Dragonica
It does drag on.
Playing a game like Dragonica - an unbearably cute, free-to-play, 2.5 dimensional side-scrolling MMO, with strong non-European teen appeal - you don't expect innovative storytelling. You expect fairy tales. Forces of darkness, once-defeated, and regathering power. It's such an over-used theme that it's rocketed past cliché and into Fantasy Truism, from teen-lit like Harry Potter to "adult" fantasy like Dragon Age; somewhere, something evil is bitterly nursing its wounds, and preparing its apocalyptic return. But that's OK - while the dark forces are gathering power, it gives our hero a chance to go through a series of training montages. And what is an MMO, if not an infinite training montage?
Dragonica describes itself as closest in style to MapleStory. Actually, that's selling itself a little short. MapleStory is a 2D platformer at heart, and Dragonica has very little platforming. Some of the later levels have you jumping from one small platform to the next, but the inclusion of an icon on the floor under your character removes any of the guesswork about where you'll land. It's more Golden Axe than Super Mario.
It's also a more fully-realised and good-looking 3D world. It's a bit of an illusion - you're mostly limited to left and right movement, with backwards and forwards adding stripes of literal depth to the combat. Meanwhile, exploration is made a little less linear thanks to the Hyper-Jump pads, which spring you to another horizontal stretch of terrain. It can be briefly disorientating, but it would be desperately boring without them.

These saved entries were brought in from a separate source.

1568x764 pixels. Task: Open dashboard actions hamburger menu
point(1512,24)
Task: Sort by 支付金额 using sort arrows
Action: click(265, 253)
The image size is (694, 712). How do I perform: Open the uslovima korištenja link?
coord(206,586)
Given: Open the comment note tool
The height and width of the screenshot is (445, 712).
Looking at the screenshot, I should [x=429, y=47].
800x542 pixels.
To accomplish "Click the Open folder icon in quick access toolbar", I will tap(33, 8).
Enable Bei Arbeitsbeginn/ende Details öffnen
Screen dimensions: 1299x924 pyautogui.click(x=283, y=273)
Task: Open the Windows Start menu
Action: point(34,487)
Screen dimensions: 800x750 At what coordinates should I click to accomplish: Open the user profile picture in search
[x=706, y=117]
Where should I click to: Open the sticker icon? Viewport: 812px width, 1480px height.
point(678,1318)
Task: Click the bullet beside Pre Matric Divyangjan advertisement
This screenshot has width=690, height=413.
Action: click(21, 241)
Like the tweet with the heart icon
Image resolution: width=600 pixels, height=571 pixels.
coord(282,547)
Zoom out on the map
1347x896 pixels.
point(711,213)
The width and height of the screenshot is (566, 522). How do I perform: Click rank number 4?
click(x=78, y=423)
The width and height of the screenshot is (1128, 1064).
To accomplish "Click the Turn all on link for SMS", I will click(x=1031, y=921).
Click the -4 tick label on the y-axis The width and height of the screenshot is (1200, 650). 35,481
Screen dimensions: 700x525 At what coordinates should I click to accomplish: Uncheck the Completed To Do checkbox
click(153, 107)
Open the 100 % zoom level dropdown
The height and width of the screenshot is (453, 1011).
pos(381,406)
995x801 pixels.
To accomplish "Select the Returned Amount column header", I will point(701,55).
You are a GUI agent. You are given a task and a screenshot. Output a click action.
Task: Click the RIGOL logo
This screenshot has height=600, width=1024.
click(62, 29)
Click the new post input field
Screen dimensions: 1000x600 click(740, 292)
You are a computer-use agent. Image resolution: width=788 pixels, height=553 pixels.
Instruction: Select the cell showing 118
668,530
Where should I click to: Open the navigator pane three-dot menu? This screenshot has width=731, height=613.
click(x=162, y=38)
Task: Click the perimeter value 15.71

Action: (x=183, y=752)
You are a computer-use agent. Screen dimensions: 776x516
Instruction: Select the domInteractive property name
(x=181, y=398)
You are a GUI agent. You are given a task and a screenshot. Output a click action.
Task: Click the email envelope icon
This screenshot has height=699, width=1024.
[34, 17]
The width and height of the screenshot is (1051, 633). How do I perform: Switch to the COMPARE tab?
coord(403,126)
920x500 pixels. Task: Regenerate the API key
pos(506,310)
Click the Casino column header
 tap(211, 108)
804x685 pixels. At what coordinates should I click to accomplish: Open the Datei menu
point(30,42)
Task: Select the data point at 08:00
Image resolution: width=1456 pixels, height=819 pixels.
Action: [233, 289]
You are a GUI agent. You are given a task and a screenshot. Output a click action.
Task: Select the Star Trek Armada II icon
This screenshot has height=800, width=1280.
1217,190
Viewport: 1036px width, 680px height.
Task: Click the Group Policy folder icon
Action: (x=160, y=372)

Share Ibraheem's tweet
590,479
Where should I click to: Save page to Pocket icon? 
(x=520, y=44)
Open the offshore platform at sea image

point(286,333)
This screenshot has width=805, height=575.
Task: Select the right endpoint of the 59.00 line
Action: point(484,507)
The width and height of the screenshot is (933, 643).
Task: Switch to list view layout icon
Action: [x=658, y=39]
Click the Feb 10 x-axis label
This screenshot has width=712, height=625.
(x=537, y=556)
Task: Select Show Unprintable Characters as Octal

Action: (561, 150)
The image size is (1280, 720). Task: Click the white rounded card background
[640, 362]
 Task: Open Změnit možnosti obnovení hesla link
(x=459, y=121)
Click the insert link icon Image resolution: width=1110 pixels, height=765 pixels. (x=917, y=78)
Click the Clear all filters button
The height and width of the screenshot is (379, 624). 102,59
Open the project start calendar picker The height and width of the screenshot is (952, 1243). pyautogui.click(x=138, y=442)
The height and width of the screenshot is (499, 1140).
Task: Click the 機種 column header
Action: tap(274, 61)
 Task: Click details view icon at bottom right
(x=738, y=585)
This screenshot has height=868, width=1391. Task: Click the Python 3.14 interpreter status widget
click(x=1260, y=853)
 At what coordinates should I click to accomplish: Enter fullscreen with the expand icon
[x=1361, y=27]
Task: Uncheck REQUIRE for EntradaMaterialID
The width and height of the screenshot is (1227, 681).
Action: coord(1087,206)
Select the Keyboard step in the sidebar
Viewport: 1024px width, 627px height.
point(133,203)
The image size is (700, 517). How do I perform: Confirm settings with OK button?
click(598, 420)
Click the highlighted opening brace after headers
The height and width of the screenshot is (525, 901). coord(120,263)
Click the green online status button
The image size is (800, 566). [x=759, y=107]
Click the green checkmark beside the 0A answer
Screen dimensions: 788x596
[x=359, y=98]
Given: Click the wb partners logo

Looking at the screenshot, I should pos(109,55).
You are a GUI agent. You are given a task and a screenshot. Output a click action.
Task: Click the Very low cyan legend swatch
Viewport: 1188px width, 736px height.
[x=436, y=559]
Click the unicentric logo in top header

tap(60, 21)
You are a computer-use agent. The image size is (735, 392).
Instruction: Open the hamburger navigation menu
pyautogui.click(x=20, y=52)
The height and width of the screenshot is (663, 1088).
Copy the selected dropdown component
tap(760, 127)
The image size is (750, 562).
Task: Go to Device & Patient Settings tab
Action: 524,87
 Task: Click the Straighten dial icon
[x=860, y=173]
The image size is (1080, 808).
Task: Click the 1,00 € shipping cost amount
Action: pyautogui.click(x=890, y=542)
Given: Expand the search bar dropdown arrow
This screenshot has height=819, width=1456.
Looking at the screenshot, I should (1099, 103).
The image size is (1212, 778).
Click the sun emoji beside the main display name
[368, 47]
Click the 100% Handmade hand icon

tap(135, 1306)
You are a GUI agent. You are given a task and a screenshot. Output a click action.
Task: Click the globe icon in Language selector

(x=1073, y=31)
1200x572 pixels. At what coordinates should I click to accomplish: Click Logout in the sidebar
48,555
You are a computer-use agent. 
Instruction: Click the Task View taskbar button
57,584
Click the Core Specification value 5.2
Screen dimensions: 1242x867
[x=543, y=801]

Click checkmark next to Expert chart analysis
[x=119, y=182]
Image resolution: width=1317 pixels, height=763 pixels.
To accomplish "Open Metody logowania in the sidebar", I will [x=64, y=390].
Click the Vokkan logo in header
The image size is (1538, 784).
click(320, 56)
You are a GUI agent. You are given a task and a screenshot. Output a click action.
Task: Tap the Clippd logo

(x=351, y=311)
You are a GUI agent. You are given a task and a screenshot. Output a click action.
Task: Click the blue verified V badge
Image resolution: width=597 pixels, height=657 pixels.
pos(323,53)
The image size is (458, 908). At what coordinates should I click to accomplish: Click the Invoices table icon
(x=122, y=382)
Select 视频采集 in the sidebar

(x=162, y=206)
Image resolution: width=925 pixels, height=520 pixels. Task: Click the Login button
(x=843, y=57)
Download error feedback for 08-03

The first thing you'll do is to choose a class. There are two ranged fighters (the magician and the ranger) and two melee classes (the fighter and the thief). Customisation options include two genders, 10 hairstyles, 20 hair colours, and 10 faces, but only your class has an effect on the game. That extends to character development, too; levelling up boosts your stats automatically, leaving you with discretion only in how to spend your skill points on your class tree. A positive spin would be to call it accessible and fuss-free, but the truth is it's as shallow a character creation process as Gauntlet.
I keep mentioning eighties arcade games. That's because it's the most powerful vibe Dragonica gives off. If MapleStory was Wonder Boy, Dragonica is a saucer-eyed Renegade. It's a sideways scrolling beat-em-up first, with MMO trappings strapped on as a compulsive second. Right down to the "this way!" icon that flashes at the right of the screen when you've killed all the enemies in a mission zone, it's basically Final Fight with more moves and inventories.
It's such an arcade game that gPotato recommended that I play on a pad. There are tutorials on the official site on how to set it all up, and I'm told that people play the game with SNES, 360 and even Jaguar controllers. When you notice the automatic mappings of your combat fundamentals, it makes perfect sense. Jump, attack, special and air (C, X, A, Z) moves form the basics of all the classes, with typical arcade combos triggering other attacks. Jump-attack triggers your aerial attack (which you can also trigger manually with a hotkey, if you're utterly determined to play in an MMO style) and jump then down-attack triggers your ground attack. Meanwhile, the dash attack is intuitively sparked by double-tapping left or right and quickly attacking. Other skills from the talent tree can be hotkeyed across Q-R and S-F, but you don't really need to use them all - map your most used attacks to the spare buttons on your controller, and you've got an immediately accessible arcade fighter with only a very light RPG element forcing you back to the keyboard.
The combat works simply - enemies are either on the ground, stunned, or flying incapacitated through the air. On the ground, they can be chipped away by your basic, no-mana-cost attack, blasted with a strong attack on cooldown, or launched into the air with your class's special attack. Once you level up, you'd be well advised to invest in an attack designed for enemies in the air; it's a game basic, and will let you decimate the enemies while they're airborne and harmless.
The problem with analogies to games like Double Dragon amd Final Fight is the fundamental shape of Dragonica. Those games started easy, quickly got hard, and you died. But you got better, so every time you played you got a little bit further, and the overall idea was to finish the game. When you take that mechanic and flatten the difficulty curve, remove death and eliminate the end, it robs the gameplay of an important essence. A more serious problem is the repetition of enemy attack styles: the Level 40 zones are split between the same missile and melee monsters as the Level 10 areas, leaving you with a very dim sense of real progress beyond the amount of times you die.